*Assigned task*
Using the records below, write out only the lines from the line containing "How do I perform: Open" up to and including the line containing "The height and", exactly, with no pictures.

*Exercise material*
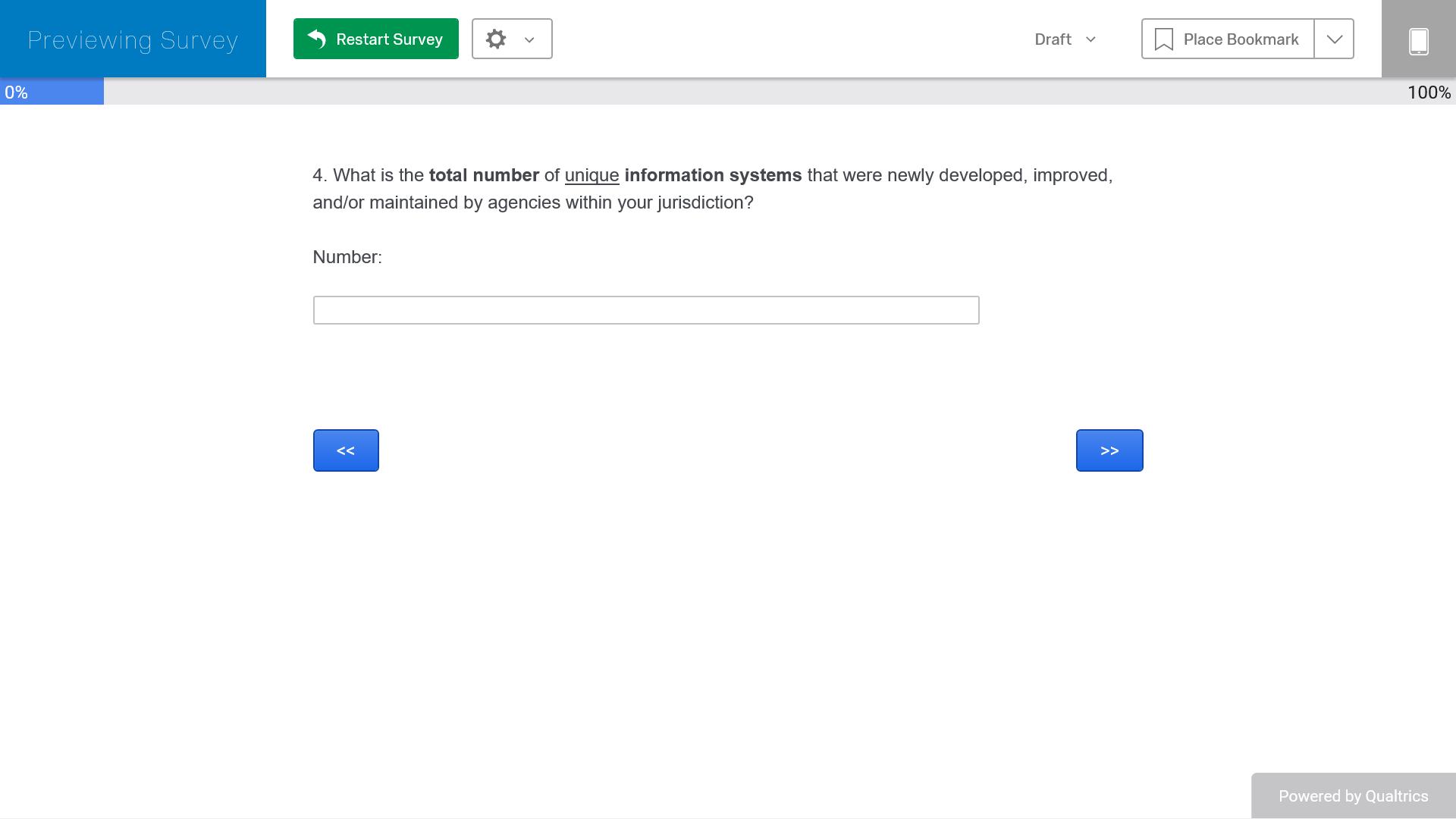
Task: Go back with the << button
Action: (x=346, y=450)
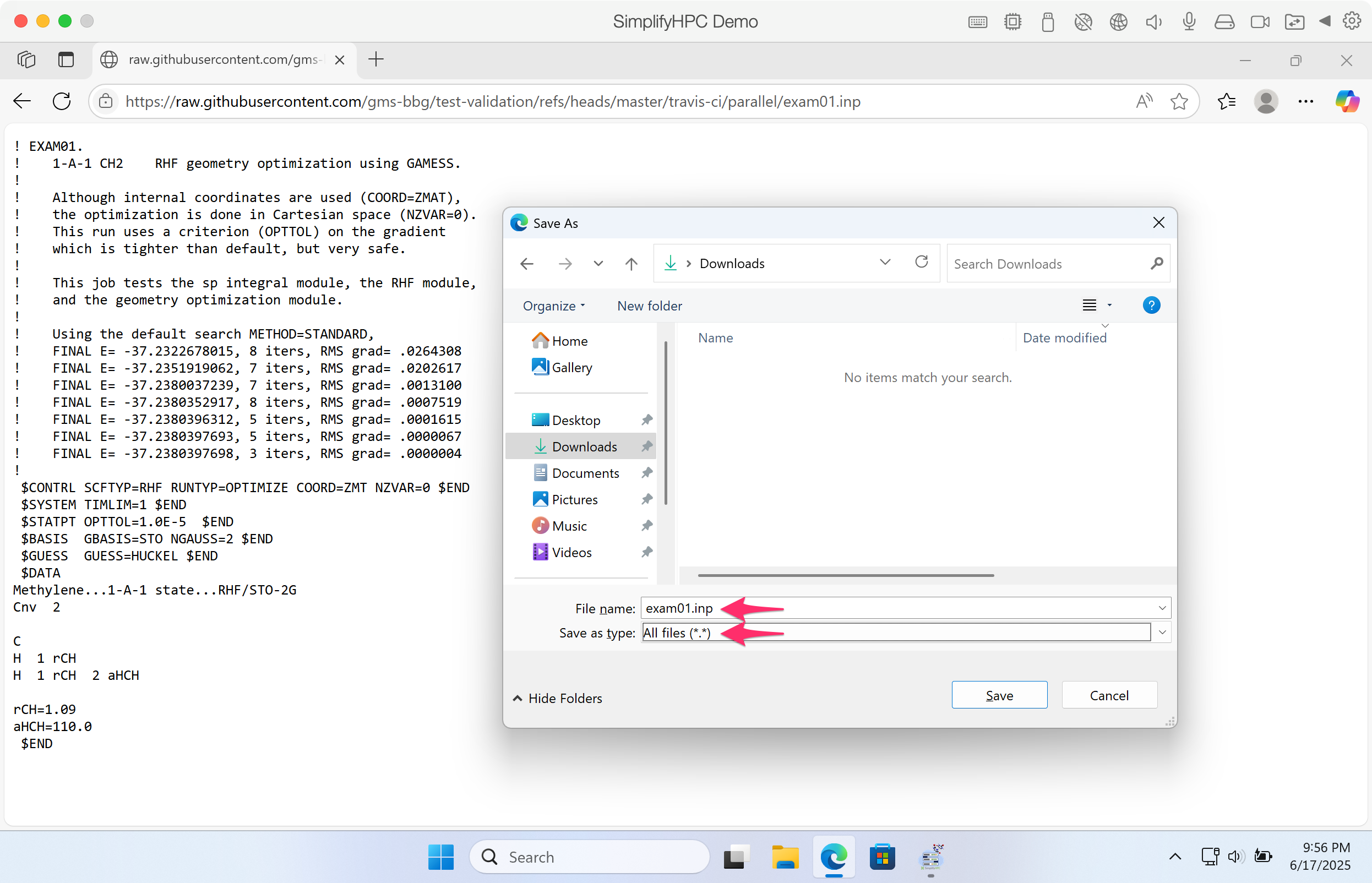This screenshot has width=1372, height=883.
Task: Expand the Downloads path history dropdown
Action: [x=885, y=263]
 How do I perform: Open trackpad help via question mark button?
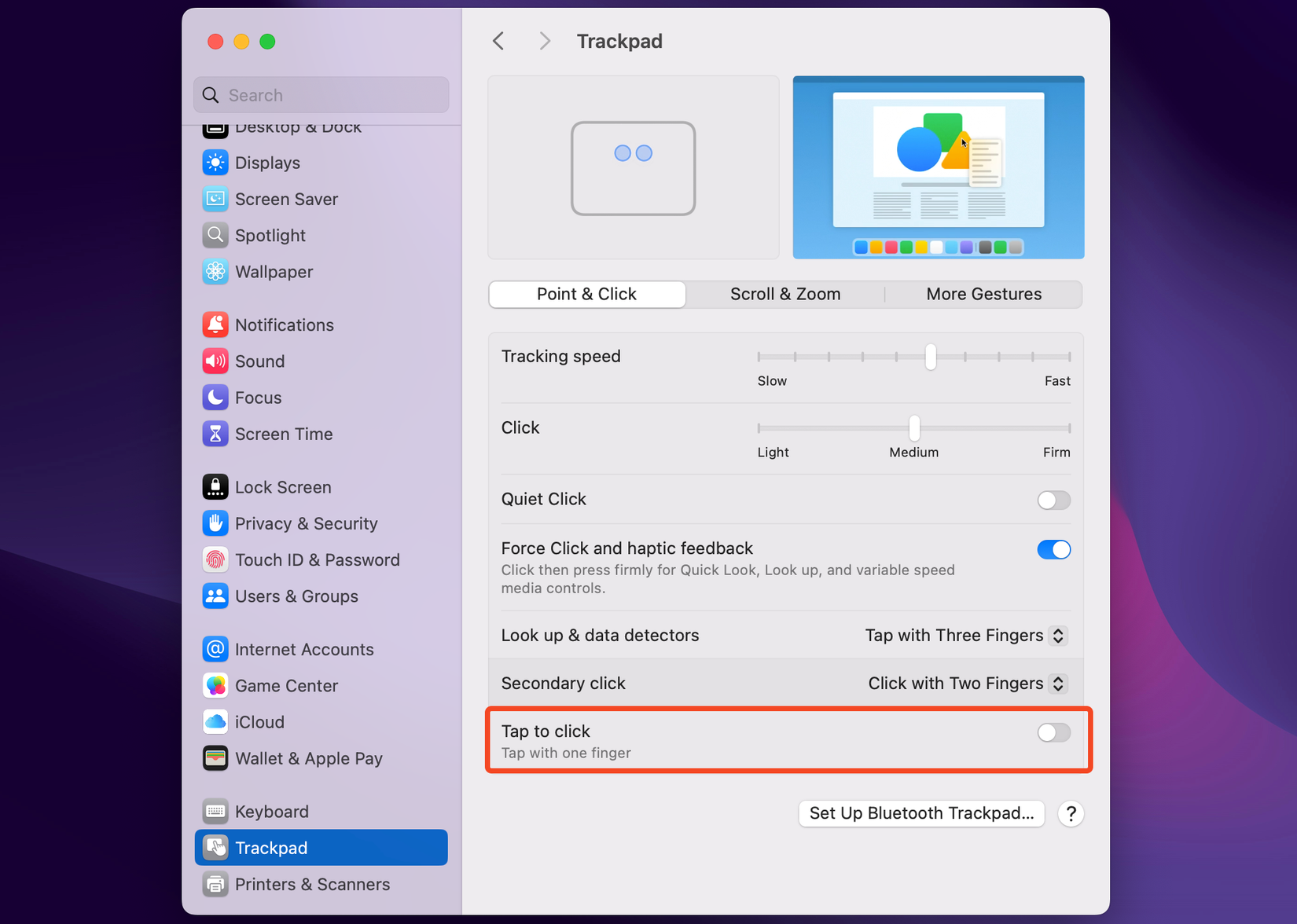(1071, 813)
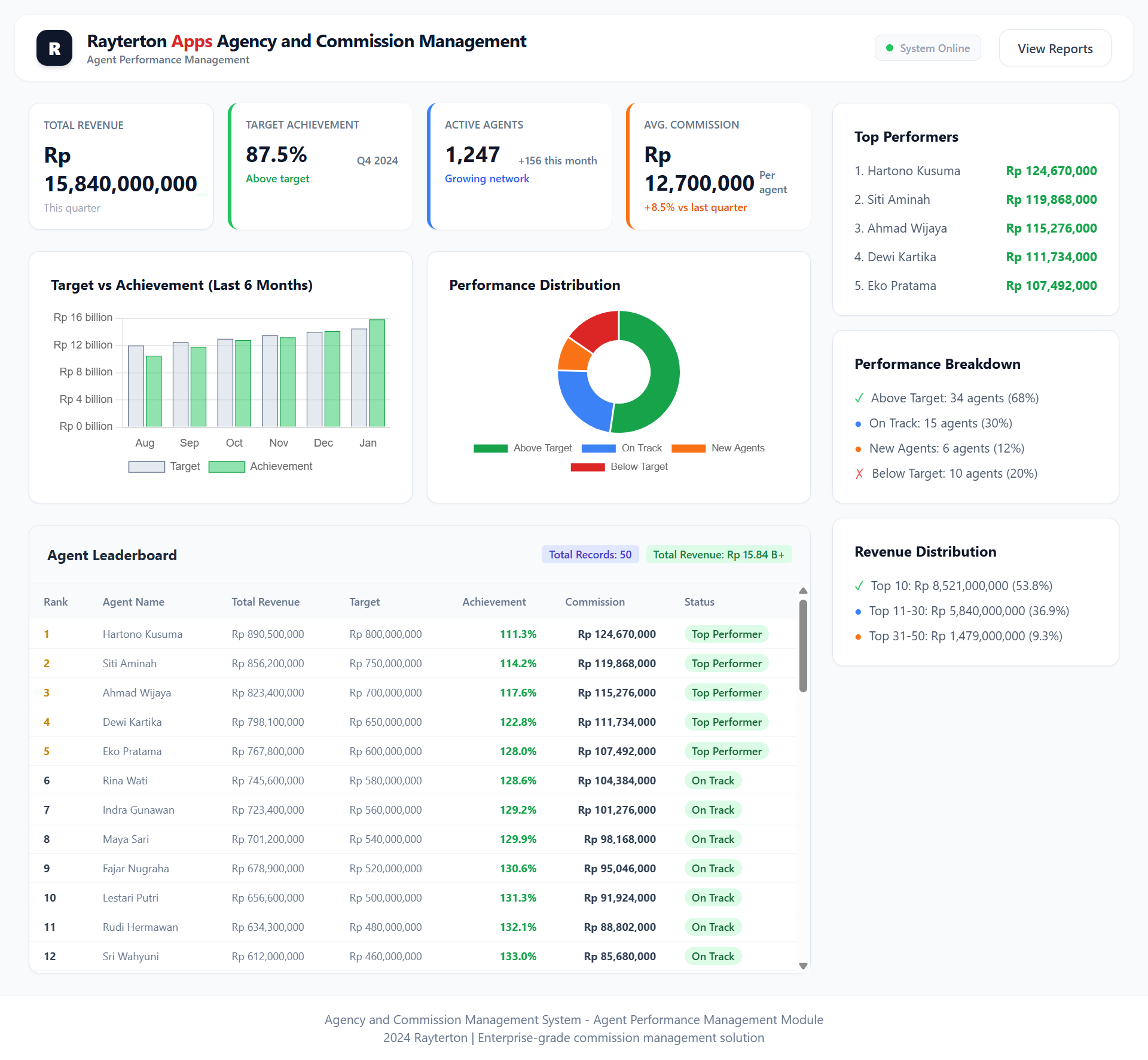Click the Total Records: 50 badge
1148x1060 pixels.
590,554
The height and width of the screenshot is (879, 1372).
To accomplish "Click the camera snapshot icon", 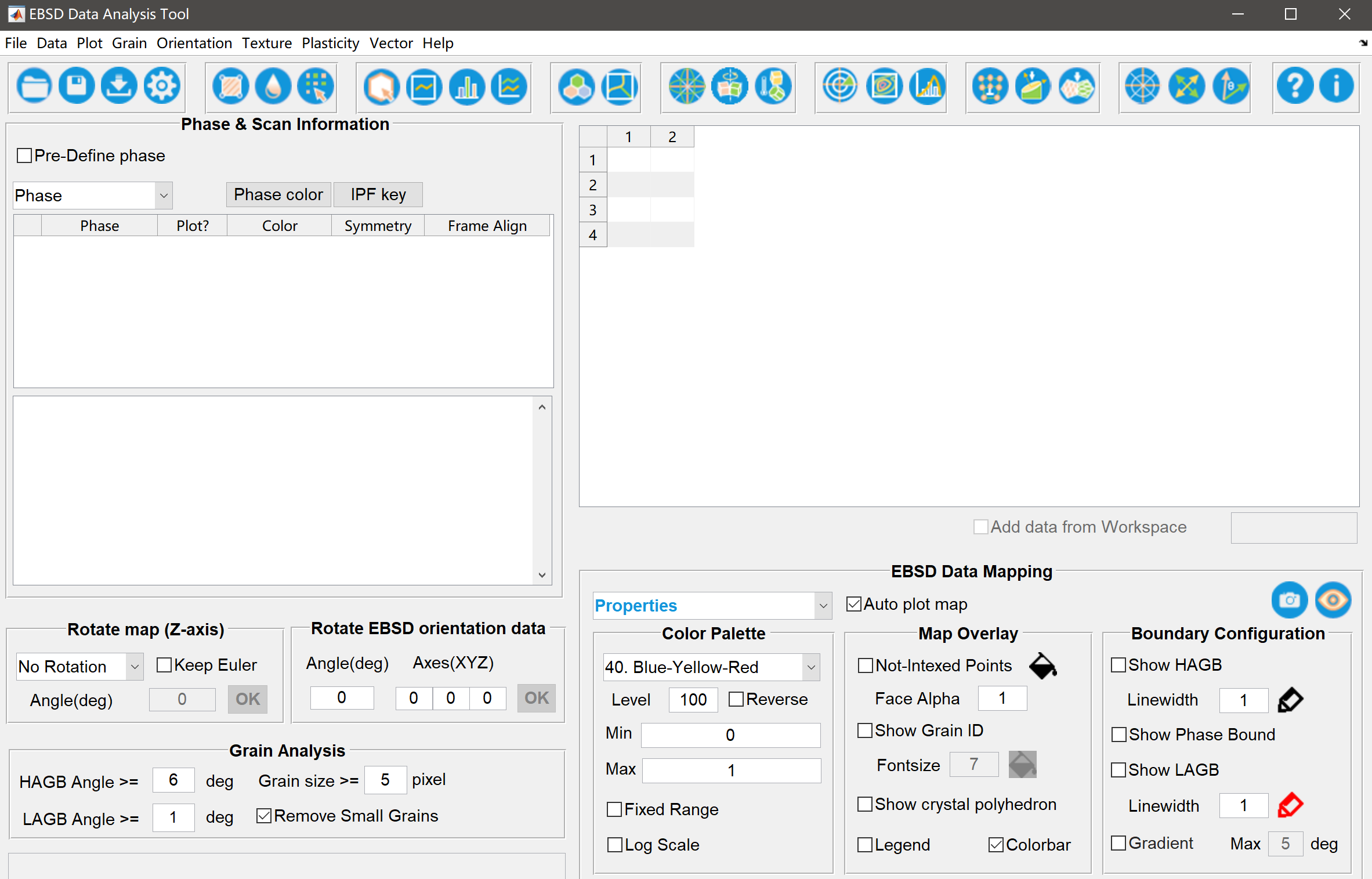I will click(x=1289, y=600).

*Written response*
 How do I perform: Open trackpad help via question mark button?
(1071, 813)
Click the Total Records: 50 badge
1148x1060 pixels.
590,554
The height and width of the screenshot is (879, 1372).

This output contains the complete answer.